Branch Protection Rules
In GitHub repository settings:
- Require pull request reviews
- Require status checks to pass
- Require signed commits
- Enforce linear history
- Include administrators in restrictions
Advanced GitHub Features
GitHub Codespaces
Launch a complete development environment directly from your repository:
- Click the “Code” button on your repository
- Select “Open with Codespaces”
- Create a new codespace
Customize with a .devcontainer/devcontainer.json file:
{
"image": "mcr.microsoft.com/vscode/devcontainers/typescript-node:16",
"extensions": [
"dbaeumer.vscode-eslint",
"esbenp.prettier-vscode"
],
"forwardPorts": [3000],
"postCreateCommand": "npm install"
}
GitHub Advanced Security
Enable security features:
- Dependabot alerts: Automatic vulnerability scanning
- Code scanning: Static analysis with CodeQL
- Secret scanning: Identify tokens and keys in your code
GitHub Issues Automation
Create issue templates in .github/ISSUE_TEMPLATE/:
# .github/ISSUE_TEMPLATE/bug_report.yml
name: Bug Report
description: File a bug report
body:
- type: markdown
attributes:
value: Thanks for taking the time to fill out this bug report!
- type: textarea
id: what-happened
attributes:
label: What happened?
description: Also tell us, what did you expect to happen?
validations:
required: true
- type: dropdown
id: browsers
attributes:
label: What browsers are you seeing the problem on?
multiple: true
options:
- Chrome
- Firefox
- Safari
- Edge
Troubleshooting Common Issues
Fixing Merge Conflicts
# During merge conflict
git status # See which files are conflicted
# Edit files to resolve conflicts
git add <resolved-files>
git merge --continue # Or git rebase --continue
Recovering Lost Work
# Find lost commits
git reflog
# Restore a deleted branch
git checkout -b recovered-branch <commit-hash>
# Recover uncommitted changes
git fsck --lost-found
Fixing Broken Commits
# Fix the last commit
git commit --amend
# Fix an older commit
git rebase -i <commit>^
# Mark the commit as "edit", make changes
git commit --amend
git rebase --continue
Cleaning Up
# Clean untracked files
git clean -fd
# Remove stale remote-tracking branches
git remote prune origin
# Garbage collection
git gc --aggressive
Conclusion
Mastering Git and GitHub is a journey, not a destination. By incorporating these advanced techniques into your workflow, you’ll not only improve your own productivity but also become a more valuable contributor to any development team.

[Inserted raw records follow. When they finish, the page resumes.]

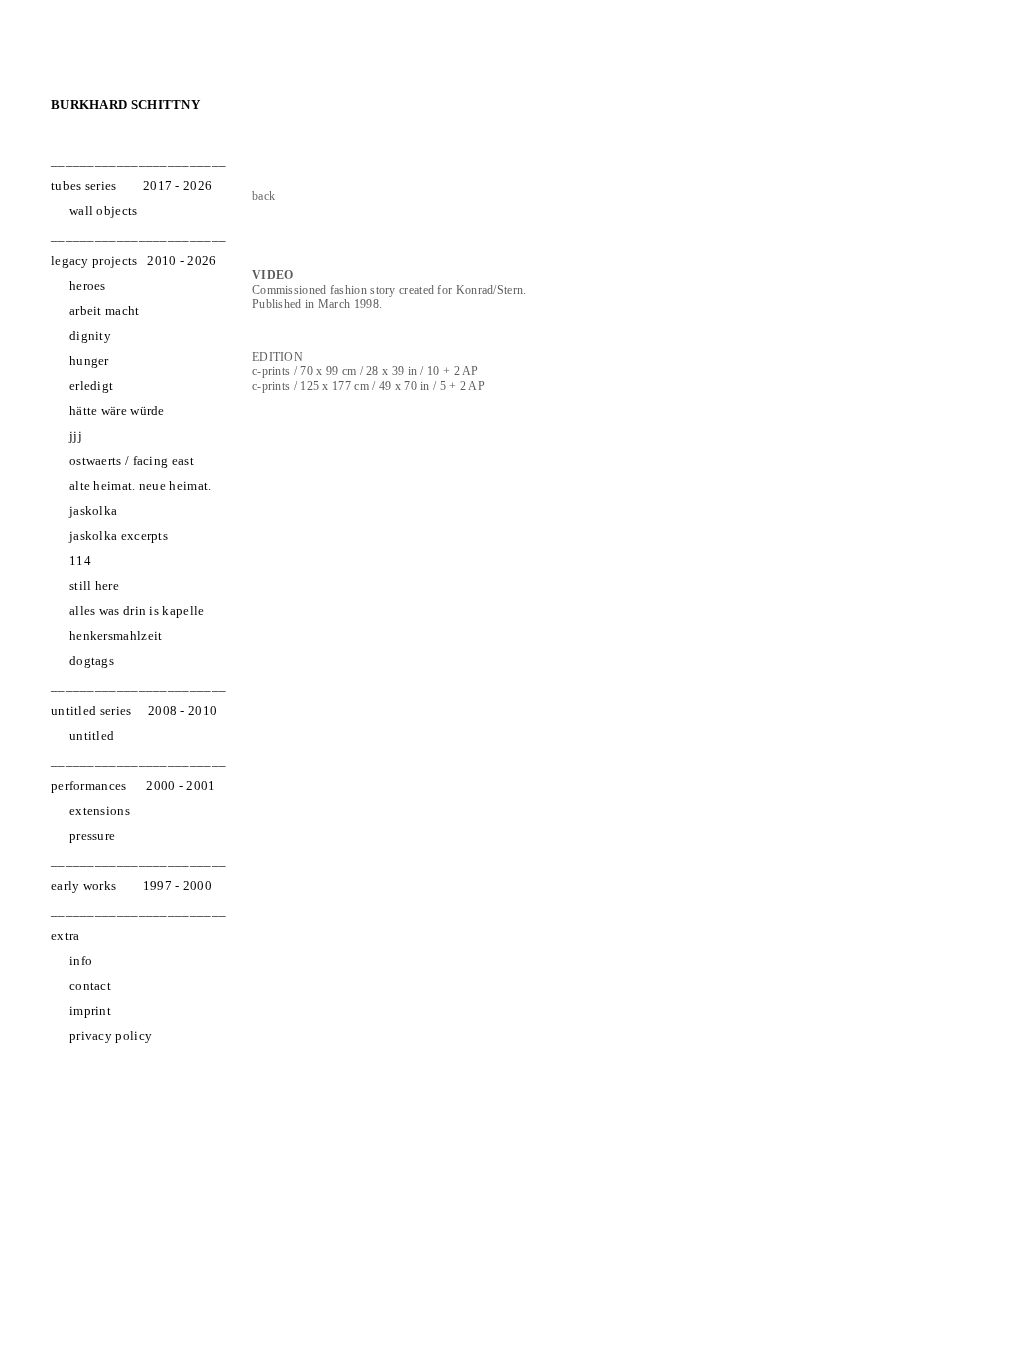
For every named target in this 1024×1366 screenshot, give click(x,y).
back (263, 196)
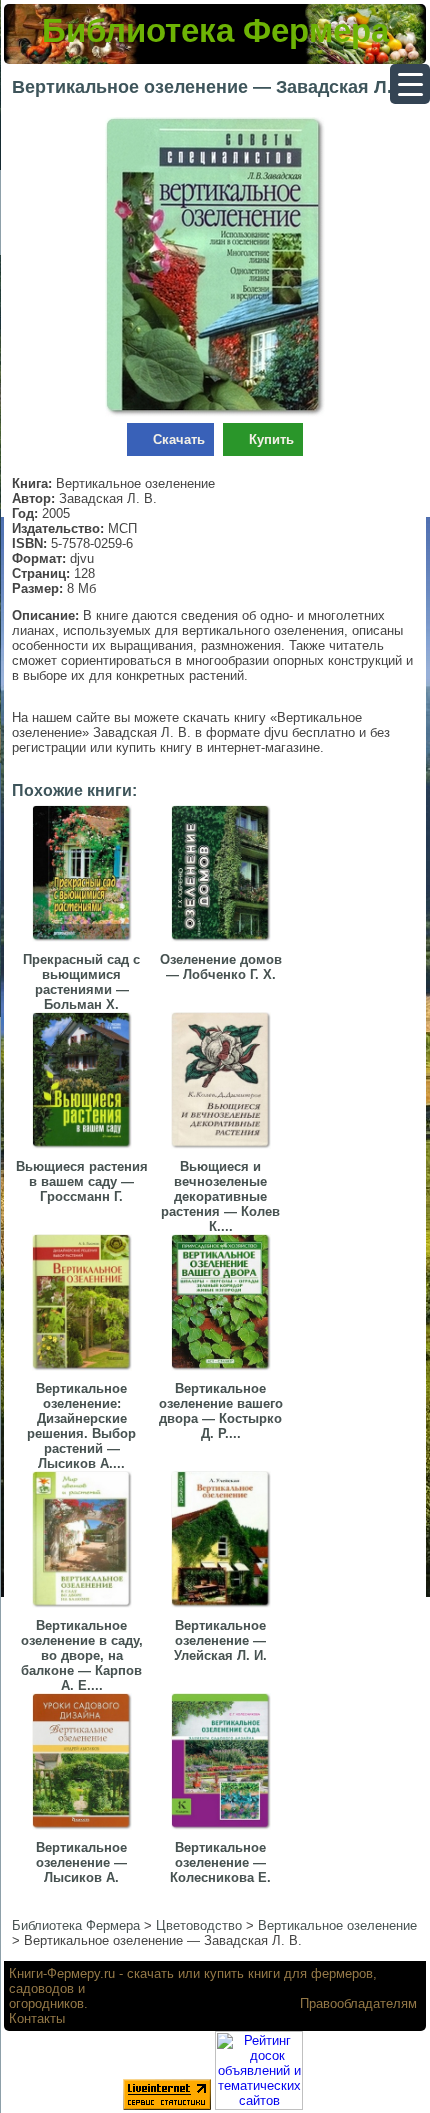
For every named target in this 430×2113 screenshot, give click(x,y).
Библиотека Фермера (215, 30)
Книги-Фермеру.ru (62, 1973)
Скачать (179, 439)
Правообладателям (358, 2003)
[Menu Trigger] (410, 84)
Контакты (37, 2018)
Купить (271, 439)
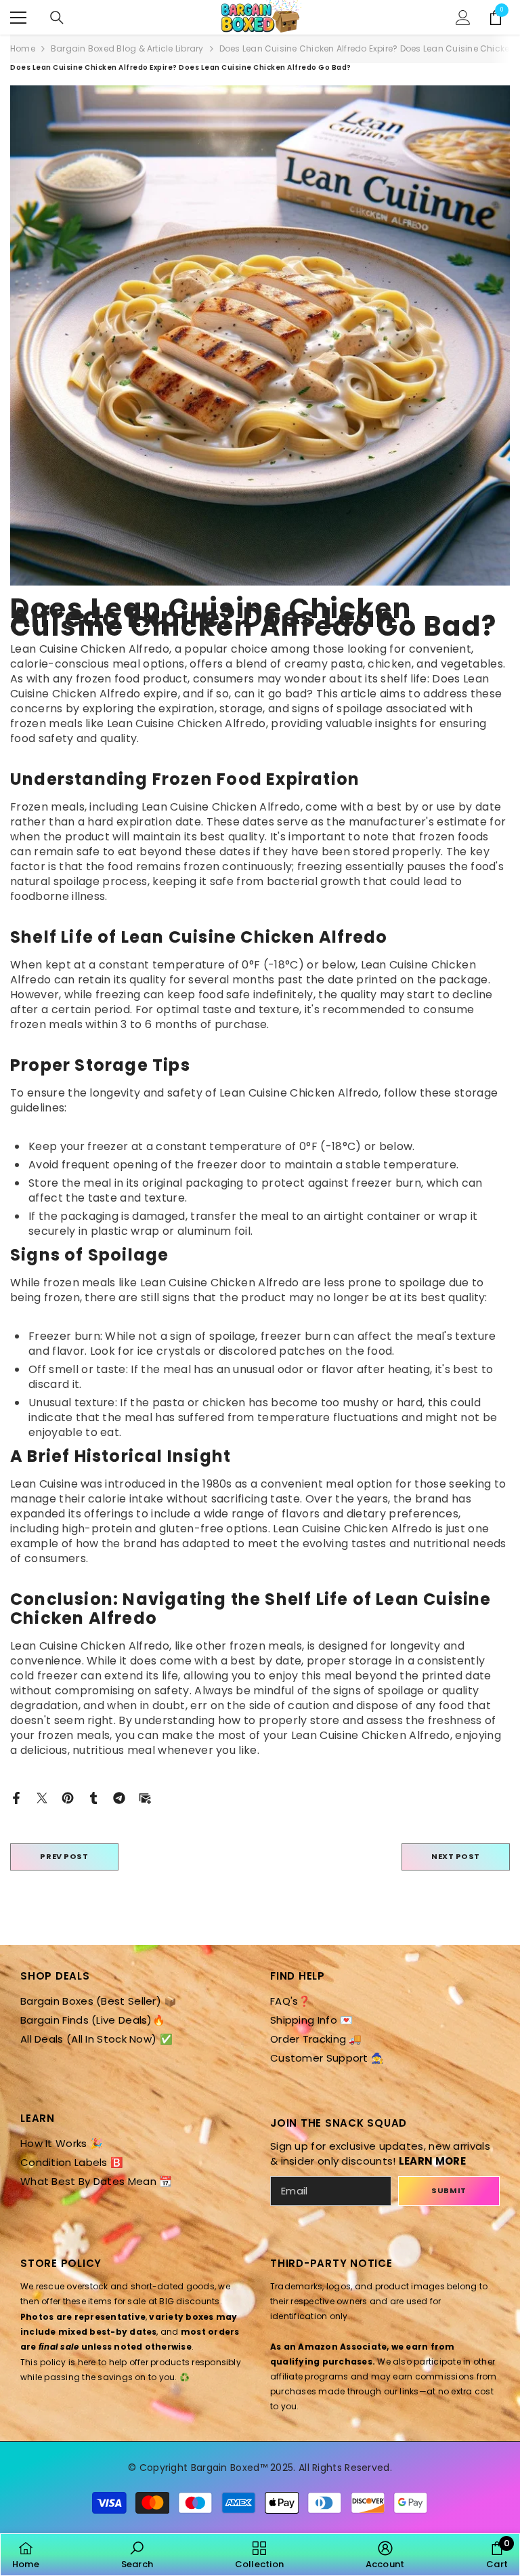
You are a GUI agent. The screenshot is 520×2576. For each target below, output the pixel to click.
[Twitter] (42, 1797)
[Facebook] (16, 1797)
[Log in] (463, 17)
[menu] (18, 17)
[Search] (57, 17)
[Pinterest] (68, 1797)
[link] (137, 2554)
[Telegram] (119, 1797)
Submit (448, 2190)
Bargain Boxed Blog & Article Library (127, 48)
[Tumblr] (93, 1797)
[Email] (145, 1797)
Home (22, 48)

Remember that the best Git workflow is the one that works for your team and project. Don’t be afraid to adapt these techniques to fit your specific needs.
Further Resources
- Pro Git Book - Free comprehensive guide
- GitHub Skills - Interactive courses
- Git Flight Rules - Guide for what to do when things go wrong
- Oh Shit, Git!? - Quick fixes for common mistakes
Happy coding, and may your repositories always be conflict-free!